▸ **DO THIS**:
Copy the records verbatim from their first line through the line containing "pyautogui.click(x=191, y=390)", inclusive.

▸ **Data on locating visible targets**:
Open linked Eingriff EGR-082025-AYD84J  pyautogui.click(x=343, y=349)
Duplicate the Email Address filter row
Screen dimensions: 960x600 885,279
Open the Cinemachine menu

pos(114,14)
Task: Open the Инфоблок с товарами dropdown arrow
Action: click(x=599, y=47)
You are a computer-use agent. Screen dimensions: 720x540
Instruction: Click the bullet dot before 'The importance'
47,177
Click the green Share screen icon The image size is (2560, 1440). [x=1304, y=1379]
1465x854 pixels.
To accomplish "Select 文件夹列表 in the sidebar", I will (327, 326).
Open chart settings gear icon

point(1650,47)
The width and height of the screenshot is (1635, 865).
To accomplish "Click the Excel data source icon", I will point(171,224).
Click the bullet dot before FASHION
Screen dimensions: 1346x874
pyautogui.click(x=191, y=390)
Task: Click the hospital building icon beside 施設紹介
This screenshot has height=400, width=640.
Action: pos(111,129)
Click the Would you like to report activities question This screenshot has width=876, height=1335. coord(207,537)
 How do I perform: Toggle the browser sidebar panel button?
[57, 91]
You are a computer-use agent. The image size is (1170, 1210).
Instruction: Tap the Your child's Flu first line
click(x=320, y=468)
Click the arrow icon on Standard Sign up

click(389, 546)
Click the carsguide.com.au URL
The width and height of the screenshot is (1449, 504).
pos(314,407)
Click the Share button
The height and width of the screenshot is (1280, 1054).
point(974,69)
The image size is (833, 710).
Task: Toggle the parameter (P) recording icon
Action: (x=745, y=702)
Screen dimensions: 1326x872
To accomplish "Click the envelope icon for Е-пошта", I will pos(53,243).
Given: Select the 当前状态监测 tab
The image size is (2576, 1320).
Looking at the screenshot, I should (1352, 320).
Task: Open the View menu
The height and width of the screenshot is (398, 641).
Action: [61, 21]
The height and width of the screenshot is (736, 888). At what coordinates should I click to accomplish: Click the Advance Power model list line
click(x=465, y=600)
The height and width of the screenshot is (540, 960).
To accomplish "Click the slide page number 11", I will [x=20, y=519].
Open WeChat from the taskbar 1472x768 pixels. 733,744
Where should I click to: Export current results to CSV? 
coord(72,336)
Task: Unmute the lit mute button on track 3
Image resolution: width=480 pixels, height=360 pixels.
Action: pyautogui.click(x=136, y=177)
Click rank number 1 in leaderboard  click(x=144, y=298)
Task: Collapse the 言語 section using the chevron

▸ **REPLY**:
Open linked Eingriff EGR-082025-AYD84J  pyautogui.click(x=343, y=349)
Duplicate the Email Address filter row
Screen dimensions: 960x600 885,279
Open the Cinemachine menu

pos(114,14)
Task: Open the Инфоблок с товарами dropdown arrow
Action: click(x=599, y=47)
You are a computer-use agent. Screen dimensions: 720x540
Instruction: Click the bullet dot before 'The importance'
47,177
Click the green Share screen icon The image size is (2560, 1440). [x=1304, y=1379]
1465x854 pixels.
To accomplish "Select 文件夹列表 in the sidebar", I will (327, 326).
Open chart settings gear icon

point(1650,47)
The width and height of the screenshot is (1635, 865).
To accomplish "Click the Excel data source icon", I will point(171,224).
Click the bullet dot before FASHION
Screen dimensions: 1346x874
pyautogui.click(x=191, y=390)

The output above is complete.